[[ MATERIALS PROVIDED open ]]
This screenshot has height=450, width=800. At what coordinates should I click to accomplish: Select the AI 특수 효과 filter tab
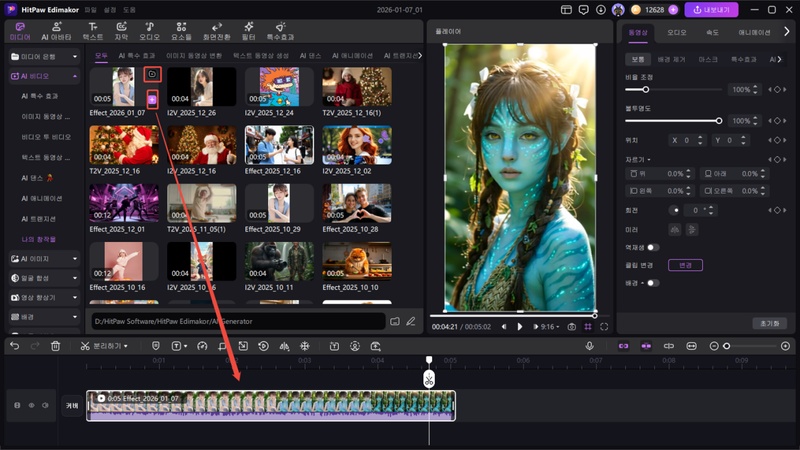pos(136,56)
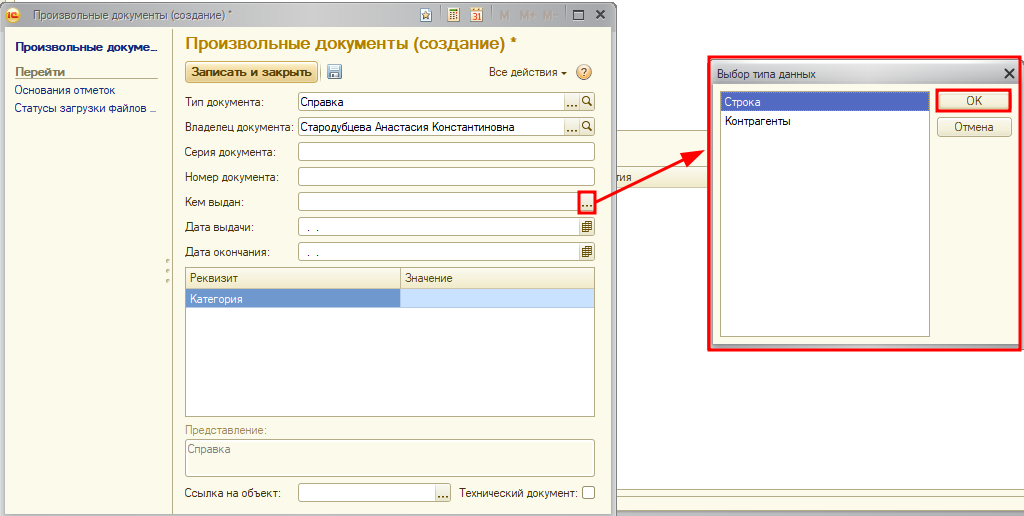Add to favorites with the star icon
The width and height of the screenshot is (1024, 516).
[427, 15]
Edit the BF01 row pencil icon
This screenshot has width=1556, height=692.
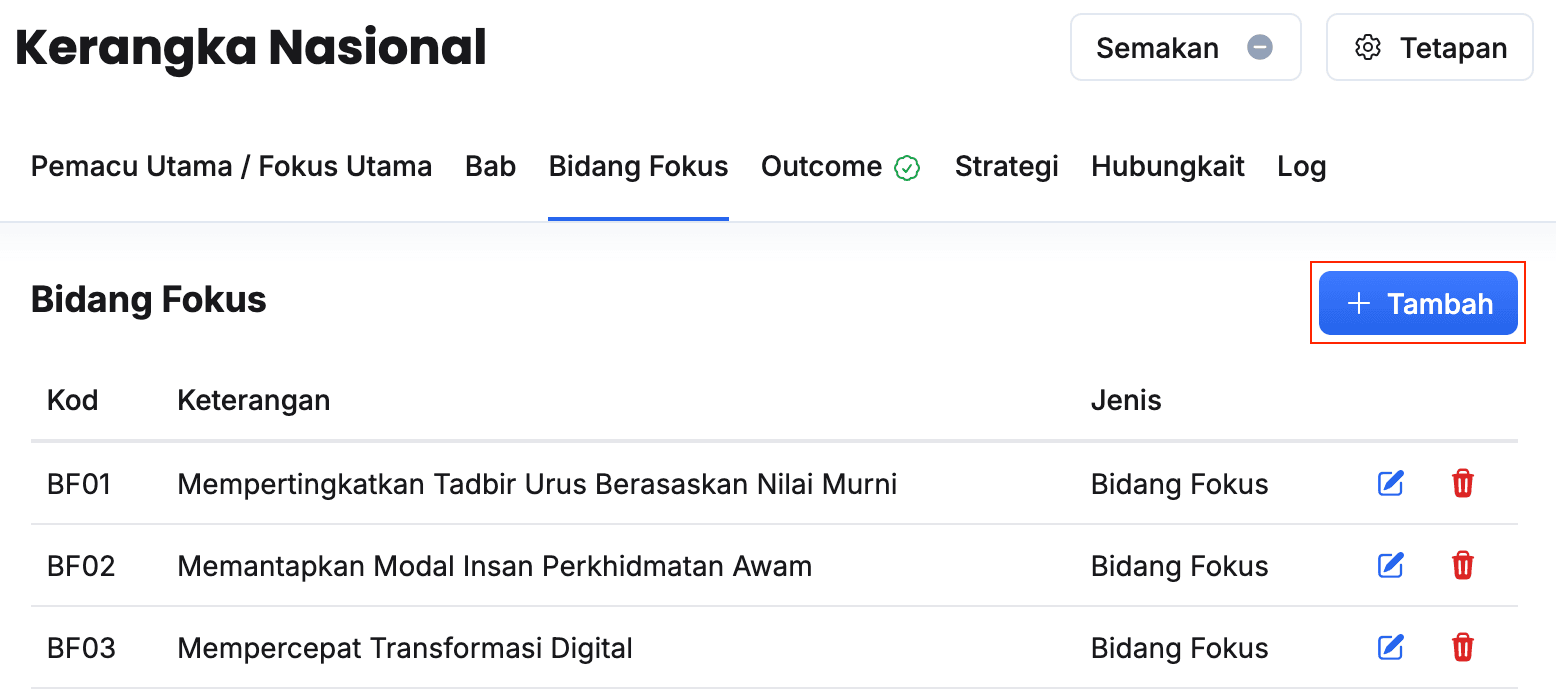[x=1391, y=484]
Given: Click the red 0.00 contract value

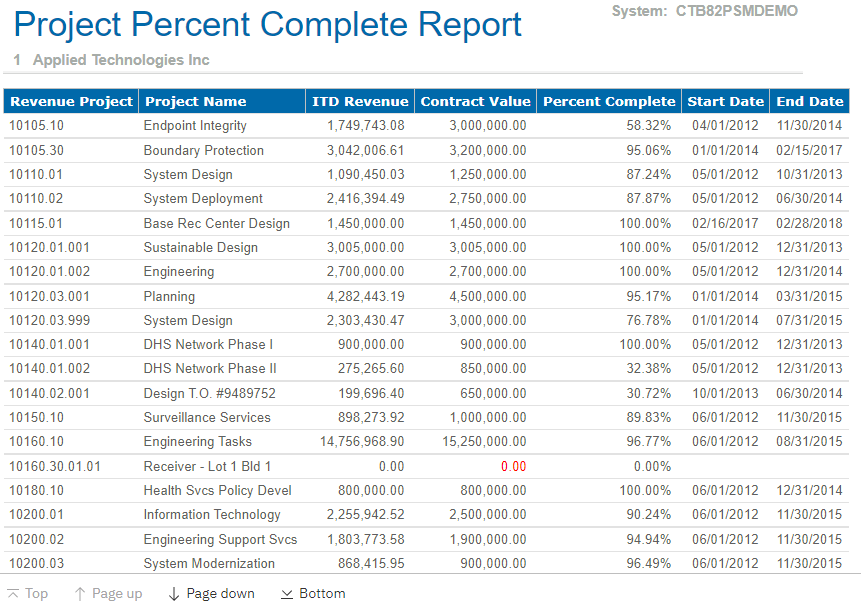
[[ MATERIALS PROVIDED closed ]]
● ABOUT THIS EXERCISE
Where the data contains images, drop them and print the rest exactly.

● SOLUTION
This screenshot has height=450, width=800. At what coordinates should I click to accomplish: Select the AI 특수 효과 filter tab
pos(136,56)
Add to favorites with the star icon
The width and height of the screenshot is (1024, 516).
[427, 15]
Edit the BF01 row pencil icon
This screenshot has width=1556, height=692.
[x=1391, y=484]
Given: Click the red 0.00 contract value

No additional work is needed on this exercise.